Duncan McGeary said...

The "non-desperate" image would be best....

Duncan McGeary said...

Another card analogy.

I keep hearing people say that the 'high end' is still good. The truly rich.

What that reminds me of is the thought that "old" cards -- by which they mean really old, high quality cards, from Mickey Mantle back, will keep their value.

SO WHAT! There aren't enough of those floating around to keep more than a few national dealers afloat.
Even the relatively recent good cards aren't being bought if the vast majority of cards don't sell.

The money that flows through the hobby comes from all elements, supplies, price guides, singles, packs, boxes, sets, old cards, new cards, rookie cards, etc. etc. Everytime you take the lower cost elements out, you take money out.

Like having an ice cream shop without chocolate or vanilla.

It's the opposite of most people's impression. The high cost cards don't pay for the low cost cards, a large volume of lower cost cards pay for the high cost cards.

Bend, as a whole, needs low and middle and high cost houses to function.

News Junkie said...

"Whenever a business says, they're doing it for Bend, to show us how the better half does it....watch out. There's a big fall coming."

The Loft's Chris Jones said,
“I’m trying to improve the city and hope that opening the restaurant will make Bend a better place.”

Does that mean The Loft is doomed to become The Basement?

Duncan McGeary said...

Does he mean that the Deep and Merenda and such are greasy spoons?

Anonymous said...

Does that mean The Loft is doomed to become The Basement?

Does he mean that the Deep and Merenda and such are greasy spoons?

*

I can eat any where in town. I shop at the little mex shop next to your wifes book store, and make the best mexican in town.

All the food in Bend sucks, learn to cook folks, soon when TJ opens, We'll not even have to drive to the valley.

Bend dining is an oxymoron, we already lost our two best places, Marz sold out a few years ago, and Super Burrito is gone, and Hans is gone. Now we're only stuck with tourist shit where they only go once.

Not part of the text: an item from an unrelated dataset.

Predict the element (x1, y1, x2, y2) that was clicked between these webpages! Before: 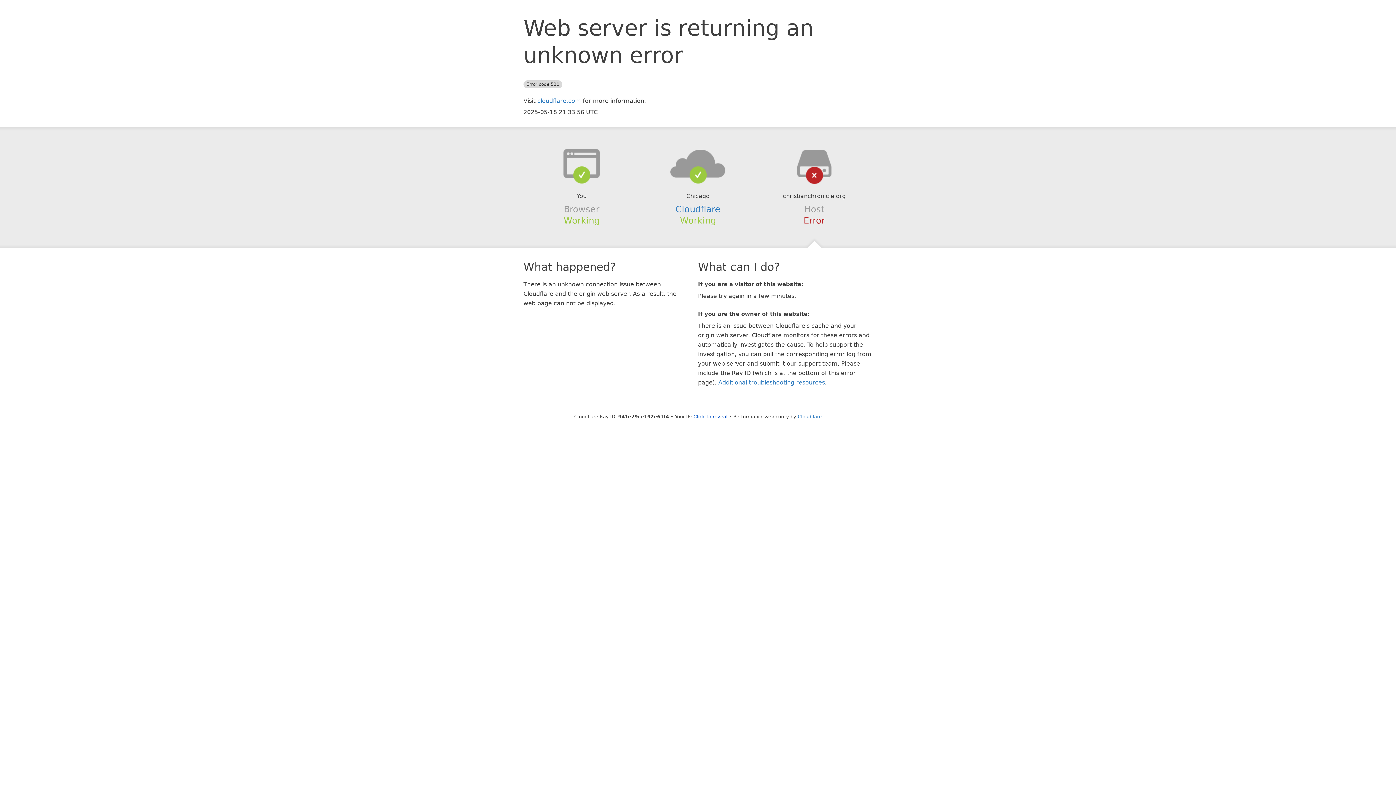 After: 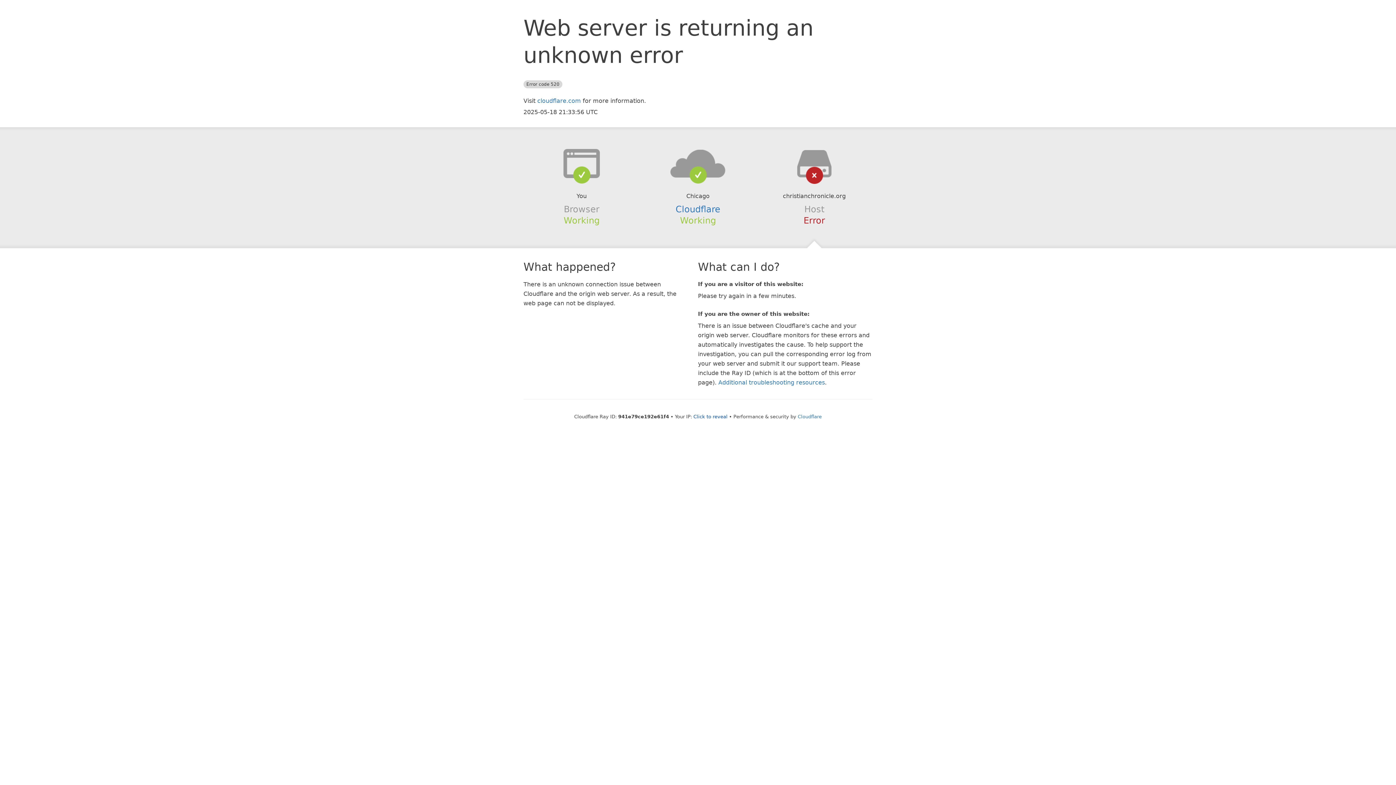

I can NOT believe that Toomeys has lasted a generation, what a fucking dive. At least Guiseppes had enough sense to re-invent themselves into bankruptcy.

Merenda was good its first month, the new Typhoon was good its first week.

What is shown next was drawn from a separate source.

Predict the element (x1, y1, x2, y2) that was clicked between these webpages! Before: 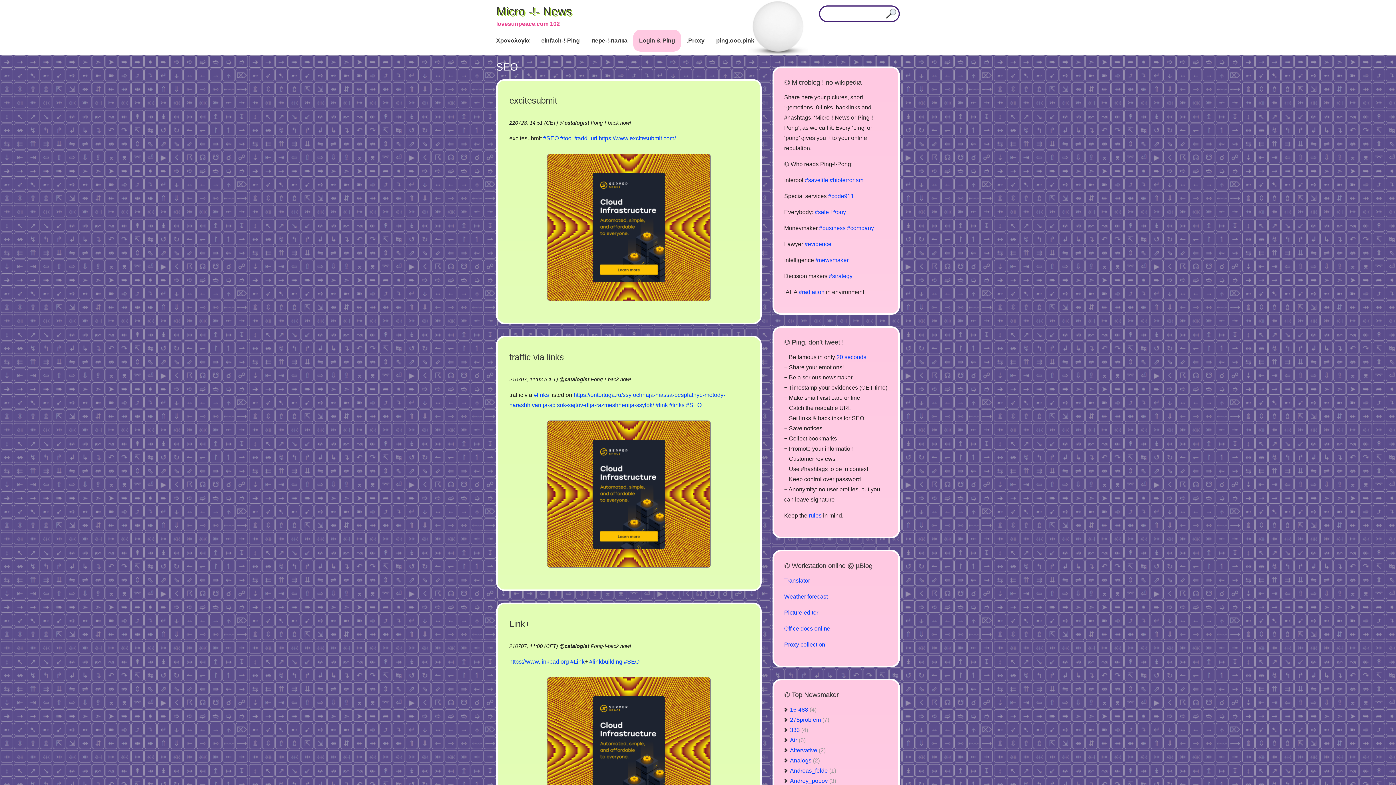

Bend sucks when it comes to eating out. Very expensive McDonalds is what it it, Staccato, the Deep, ... Now today the Only good place in town is Rigobertos, & Pizza Mondo.

Dunc, I'll say this once, the folks up at Highlands @ BT are lonely like Blesdoe, Inc. That's why they create these clubs, to meet other like minded people, trouble is they're not here. They think they can create an elite hang-out, we already have that at the Carerra Club, and its vacant 29 of 30 days a month.

Bend is a good place for old farts to die, and for geezers to consume their food with a straw, anybody else has picked the wrong town.

Marz sold out because they couldn't compete, with the stupid money. Hans sold-out ( shut-down ) because after 20+ years they didn't want to compete with the stupid money.

Soon there will only be stupid places ran by stupid people with first-generation short-term wealth. When that's gone, all of Bend will be Chuck-E-Cheese. That's when marketing this shit-hole is going to be very interesting.